TEXT EXTRACT.
········

Hey, wait a minute! No place called Hell??

(Part 2 of a 5-part series)

Conversations with God famously said that there is no such place as Hell. Could such a thing be true? According to the late Pope John Paul II, it is. His Holiness John Paul II told a papal audience on July 28, 1999 that there is no such place as Hell.

The pope said people must be very careful in interpreting the biblical descriptions of hell, which he said are symbolic and metaphorical. The “inextinguishable fire” and “the burning oven” which the Bible speaks of “indicate the complete frustration and vacuity of a life without God,” he said. In other words, Hell is a state of mind, or a state of being, not a physical or even metaphysical “place” to which people who are “bad” are sent by God.

And when this state of being is not something to which God sends souls, the Pope declared. Such a state is “self imposed,” the pontiff said. Surprising a worldwide audience, he announced that “Damnation cannot be attributed to an initiative of God, because in his merciful love he cannot want anything but the salvation of the beings he created.”

Eternal damnation “is not a punishment inflicted by God from outside,” the pope went on. “But man, called to respond freely to God, unfortunately can choose to refuse his love and pardon definitively, removing himself forever from joyful communion with God,” the pope said.

········

SUPPLIED DATA.

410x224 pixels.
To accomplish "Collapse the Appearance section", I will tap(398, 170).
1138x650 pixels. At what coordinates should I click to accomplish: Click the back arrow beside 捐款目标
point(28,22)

········

TASK STATEMENT. In the text about Hell, rewrite the paragraph beginning "The pope said people must be very careful" as a short bulleted list that keeps its main facts.

OUTPUT BELOW.
- The pope said the biblical descriptions of hell are symbolic and metaphorical and must be interpreted with great care.
- According to him, the "inextinguishable fire" and "the burning oven" indicate the complete frustration and vacuity of a life without God.
- Hell is therefore a state of mind or of being, not a physical or metaphysical "place" to which God sends "bad" people.